HDF5 Dataset

This class reads data from a MACE compatible HDF5 format file organized in the following way. The data must be grouped into batches containing the same number of data points, with each batch name being config_batch_{idx}. It’s fine to put all data into a single batch group. Every data point must defined as a group named config_{idx}. Below, we provide an example of how to read the data from such a compliant HDF5 file to demonstrate how the data is organized:

def unpack_value(value):
    '''If the value is a string of "None", return None, otherwise return the value.'''
    if isinstance(value, bytes) and value == b"None":
        return None
    return value

def get_value(group, name):
    '''If the attribute exists, unpack and return its value, otherwise return None.'''
    if name in group:
        return unpack_value(group[name][()])
    return None

with h5py.File(hdf5_dataset_path, "r") as h5file:
    # Deciding the batch index and data point index to load
    batch_index = 0
    data_index = 0

    # Get the group containing the data point
    batch_group = h5file[f"config_batch_{batch_index}"]
    data_group = batch_group[f"config_{data_index}"]

    # Attributes that must exist
    positions = data_group["positions"][()]
    atomic_numbers = data_group["atomic_numbers"][()]

    # Attributes that can be None
    pbc = unpack_value(data_group["pbc"][()])
    cell = unpack_value(data_group["cell"][()])

    # Attributes contained in the "properties" group
    forces = get_value(data_group["properties"], "forces")
    energy = get_value(data_group["properties"], "energy")
    stress = get_value(data_group["properties"], "stress")

See below for the API reference to the associated loader class.

class dipm.data.chemical_datasets.hdf5_dataset.Hdf5Dataset(file_path: PathLike, shuffle: bool = False)

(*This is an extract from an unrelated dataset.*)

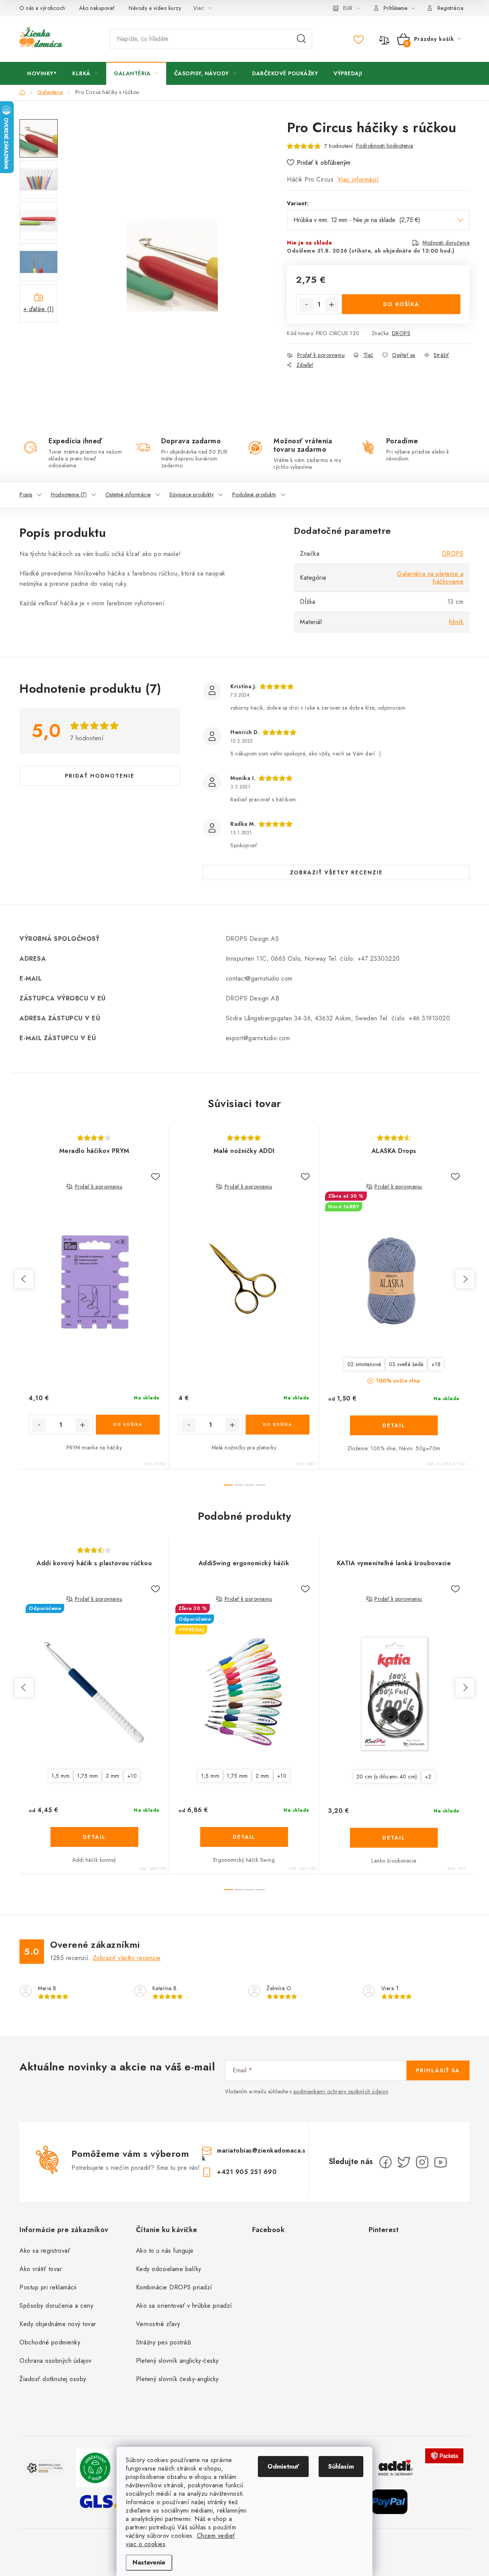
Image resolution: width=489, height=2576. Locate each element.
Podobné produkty (254, 494)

Loads data from a single hdf5 file.

__init__(file_path: PathLike, shuffle: bool = False)
__getitem__(index)
__len__() int
release()

Release dataset file handles.

dipm.data.chemical_datasets.hdf5_dataset.create_datasets(config: ChemicalDatasetsConfig) tuple[ConcatDataset, ConcatDataset | None, ConcatDataset | None]

Create training, validation and test datasets based on the provided configuration.

Parameters:

config (ChemicalDatasetsConfig) – Configuration object containing the dataset paths etc.

Returns:

A tuple of training, validation (if provided), and test dataset (if provided).